How to decifer the “GI” and “GL” values of foods
If you want to loose weight, balance your mood, energy and hormones or treat your Diabetes naturally, you need to balance your blood sugar by watching what foods you eat and when.
Knowing the Glycaemic Index “GI” and Glycaemic Load “GL” of foods can help you achieve this. But what are they, and what is the difference between them?
The GI of a food measures how quickly the sugars are broken down and released from a carbohydrate once you have eaten it, in order to have an effect on your blood sugar levels.

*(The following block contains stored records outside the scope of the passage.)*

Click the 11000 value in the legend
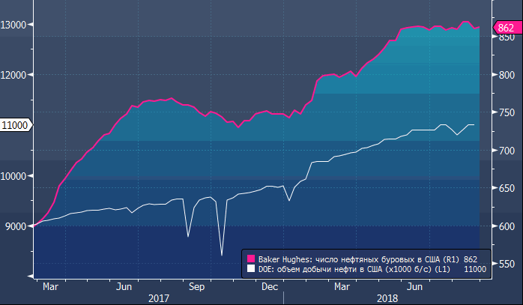 (475, 268)
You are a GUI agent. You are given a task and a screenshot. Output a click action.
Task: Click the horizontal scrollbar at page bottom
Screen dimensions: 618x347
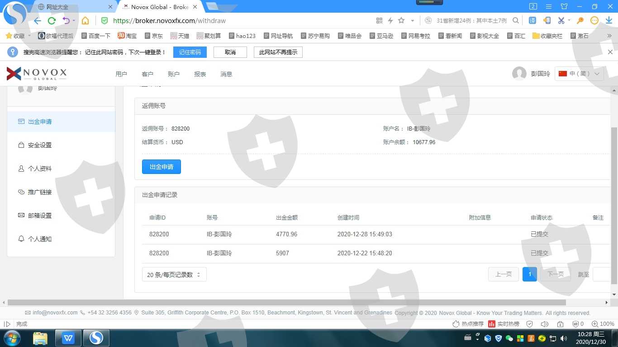click(286, 302)
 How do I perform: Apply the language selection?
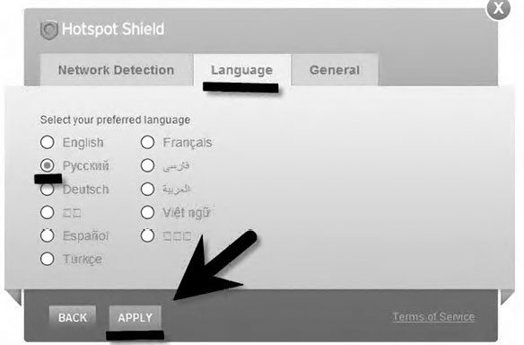[135, 317]
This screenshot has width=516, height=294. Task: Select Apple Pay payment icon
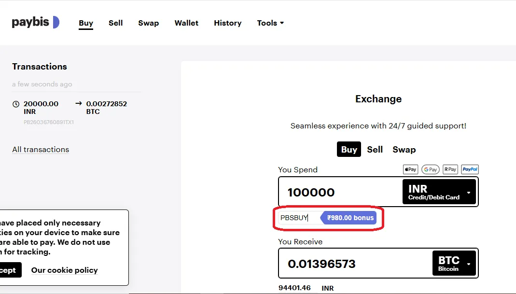pyautogui.click(x=410, y=169)
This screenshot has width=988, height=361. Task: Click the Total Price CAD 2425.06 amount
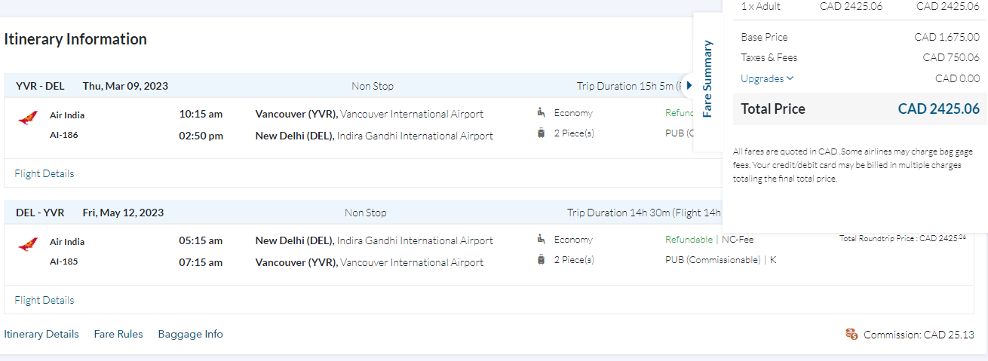(x=938, y=109)
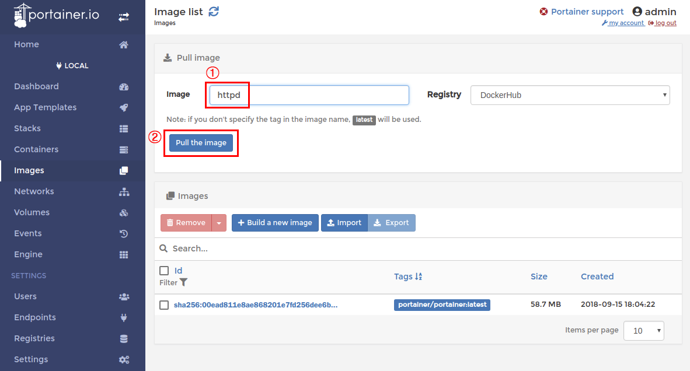Go to Stacks in the sidebar
Viewport: 690px width, 371px height.
[x=27, y=128]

Rapid breakdown and release of sugars causes a huge surge of sugar into the blood stream, causing your body to respond by releasing lots of insulin from the pancreas, to pack it all away into your cells (excess sugar is stored as fat). This then causes a ’sugar crash’, and a cycle of peaks and crashes begins, which is very hard to break.
Sugars which break down quickly (such a white bread, pasta and rice, chocolate, cakes, fizzy drinks) have a high GI and foods which break down slowly (such as wholemeal bread, pasta and rice, some fruits such as berries, plain yoghurt) have a low GI.

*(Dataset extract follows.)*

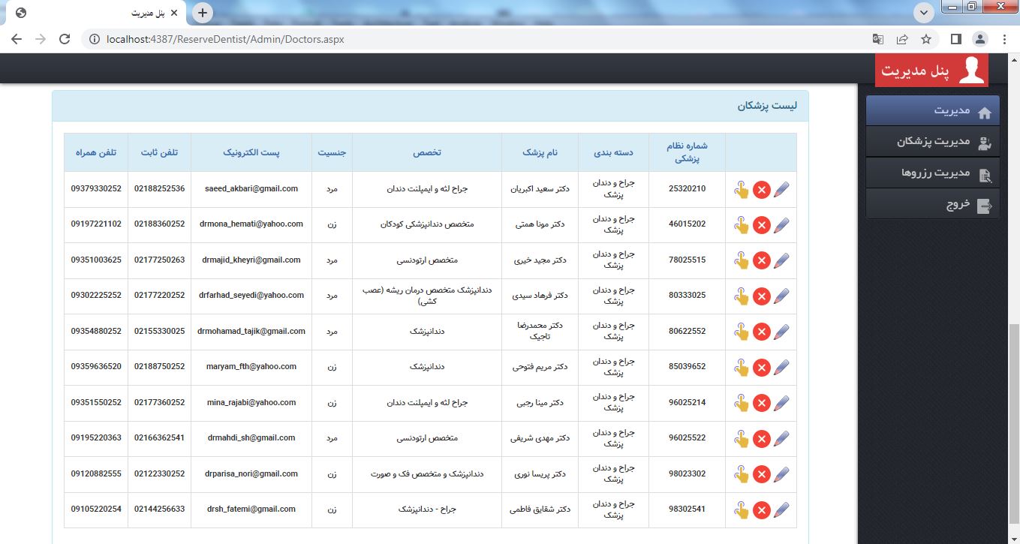The height and width of the screenshot is (544, 1020).
Task: Bookmark this page with star icon
Action: [x=926, y=39]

Glycaemic Load expands on the above, and takes into account the amount of carbohydrate in a serving size, as well as how quickly it’s sugars break down. The formula is: GL = (GI x the amount of carbohydrate) divided by 100.
For example, If you cut yourself a slice of watermelon weighing 100g, with a relatively high GI score of 72 and a carbohydrate content of 5g (it contains a lot of water), you would calculate: 5 x 72 / 100 =3.6, so the GL is 3.6. A score of 3.6 is a low GL score.
Low is 10 or less, medium is 11-19 and 20 or greater is considered high.
This shows how GL is more accurate than GI, as if you just knew the GI of watermelon, you might avoid it as a food choice. However, because it is low in carbohydrate, it will not have a great effect on blood sugar and is therefore still a sensible choice.
If you search, you can find GI lists online. For more information, I would recommend the Collins Gem book “GL: Glycaemic Load Explained”.
Gl is a useful tool, but not the be-all-and-end-all of healthy eating. Remember to get enough good quality protein, and eat healthy non-saturated fats as well.